Start at the line with "Where should I" in the records below, stop at the line with "Open the WhatsApp chat button", and return every line in that span exactly, the two end lines included.

*** Opening Available data ***

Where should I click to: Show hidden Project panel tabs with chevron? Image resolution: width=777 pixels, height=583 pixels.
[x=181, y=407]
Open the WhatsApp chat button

*** Closing Available data ***
*** Opening Available data ***

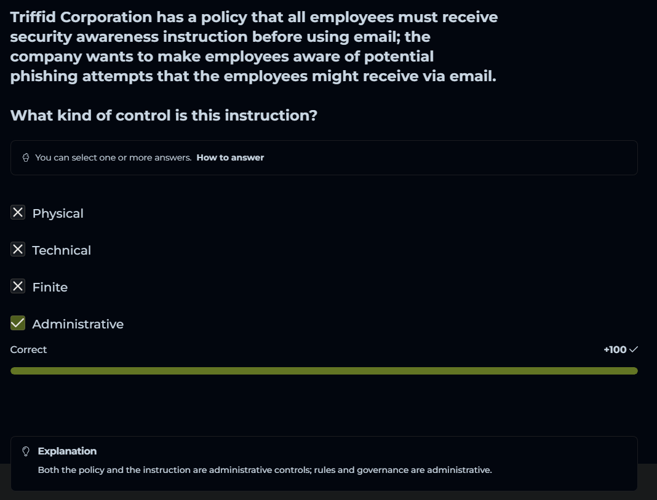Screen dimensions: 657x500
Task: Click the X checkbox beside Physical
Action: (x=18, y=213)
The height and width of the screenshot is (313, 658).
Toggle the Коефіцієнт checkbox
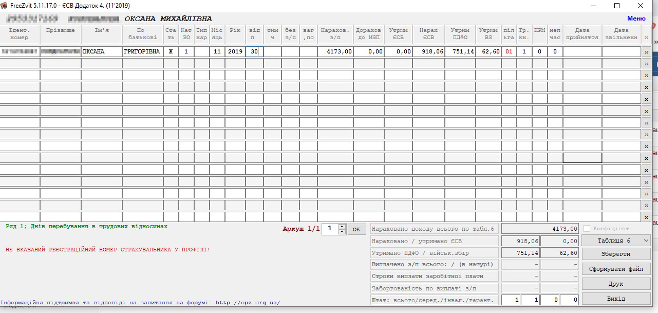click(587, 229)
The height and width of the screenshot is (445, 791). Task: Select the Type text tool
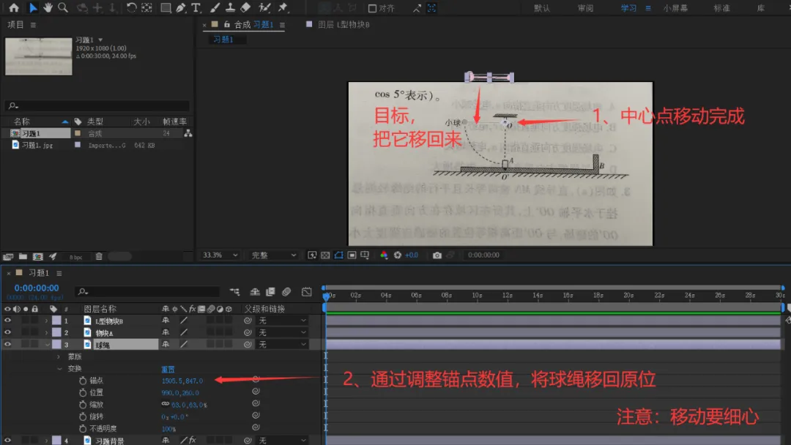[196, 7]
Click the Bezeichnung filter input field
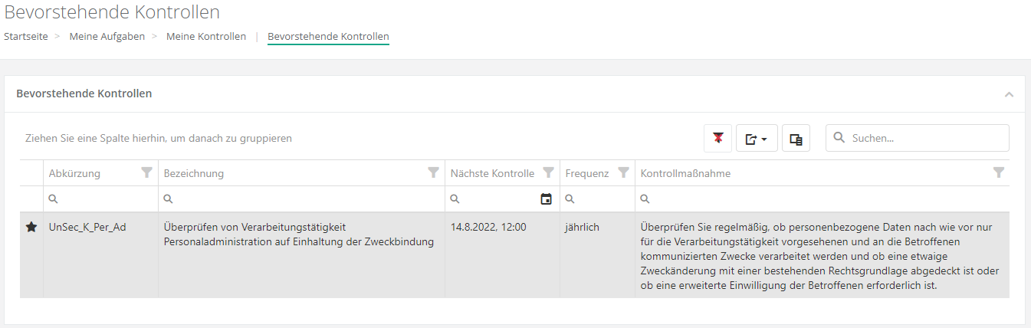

*** Closing Available data ***

**Exercise output**:
Where should I click to: Show hidden Project panel tabs with chevron? Image resolution: width=777 pixels, height=583 pixels.
[x=181, y=407]
Open the WhatsApp chat button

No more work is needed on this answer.